De su estirpe es Simon McBurney, que con su Theatre de Complicité, compañía británica de nombre francés, lleva años («Las sillas», «Las tres vidas de Lucie Cabrol», «La calle de los cocodrilos» y «El sonido del tiempo», con inspiraciones respectivas en Ionesco, John Berger, Bruno Schulz y Dimitri Shostakovich) indagando en los patios traseros del teatro, dando vida a una experiencia fulgurante y cuyos hallazgos hay que rastrear en la memoria de los agraciados que han podido asomarse al tiempo efímero de sus representaciones. Como ahora mismo con «Mnemonic», que desgarra las sombras espesas de Nueva York (pese a la caligrafía tan rutilante que el paquebote «Manhattan» destila en la oscuridad) desde que McBurney, micrófono en mano, salta al escenario e improvisa un texto-conferencia-oración-trasunto de la memoria y pide a los espectadores que abran el envoltorio que les estaba esperando en su butaca: dentro, un antifaz de los que las compañías aéreas entregaban cuando volar era un placer y no otra forma de acarreo de ganado y una gran hoja cortada en alguna tapia cercana (porque también en Nueva York hay tapias donde la yedra sostiene el tiempo). Pide el tal McBurney, director, actor, autor y factótum de toda esta complicidad, que nos pongamos el antifaz, que palpemos las nervaduras de la hoja (la textura tan hermética y tan diferente del haz y del envés) y que pensemos en lo que hacíamos apenas dos horas antes de que entráramos en el teatro, luego dos días y más tarde dos semanas, que serán dos años, veinte años, y que nos imaginemos al cabo cómo sería la vida hace doscientos, cuatrocientos, dos mil, cuatro mil años.
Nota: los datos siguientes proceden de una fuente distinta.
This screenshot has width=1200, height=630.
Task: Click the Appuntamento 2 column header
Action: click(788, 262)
Cada uno encerrado en sí mismo, pero compartiendo ese mismo instante de intensa e interior mirada retrospectiva. Extraño teatro de la memoria, vívido momento teatral que vamos a recordar siempre, que el propio McBurney se encarga de dinamitar cuando dice que nos lo quitemos y descubrimos a otro-yo-otro-nosotros en el escenario haciendo el mismo gesto (tal vez ridículo, tal vez revelador, tal vez ambas cosas) de palpar la hoja.
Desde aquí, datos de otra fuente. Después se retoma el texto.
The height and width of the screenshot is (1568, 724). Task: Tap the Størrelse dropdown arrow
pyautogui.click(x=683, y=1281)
Entonces suena un teléfono móvil y entra el mundo de ahora mismo, con la ironía tan feroz que McBurney cultiva. Porque ya consiguió lo que quería: que entráramos en el territorio de la memoria, que es el del teatro.
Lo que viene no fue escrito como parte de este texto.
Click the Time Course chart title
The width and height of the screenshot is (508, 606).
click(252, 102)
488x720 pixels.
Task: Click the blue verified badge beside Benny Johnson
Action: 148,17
Es «Mnemonic» un rompecabezas en el que Mcburney y sus extraordinarios actores rompen en pedazos la estructura y las expectaciones del teatro tradicional y de la vanguardia tradicional para poner en contacto la memoria particular de cada uno, el hallazgo de 1991 en los Alpes helados de Austria de un hombre congelado y desnudo de tal vez 5.000 años de antigüedad y una mujer que llena de preguntas con la ayuda de un omnipresente teléfono móvil el Este de Europa en busca de un padre al que nunca conoció y rastreando las huellas de tantas migraciones de ahora mismo, de tantas fronteras permeables y hostiles. Una silla articulada se convierte en una marioneta, la marioneta en el hombre congelado que da sus últimos pasos en el glaciar, y los actores ocupan su cama en el laboratorio de las preguntas. Y con ellas volvemos a las sombras de Nueva York. Con la memoria reconfortada por la complicidad de este teatro que no se da por vencido y nos ilumina.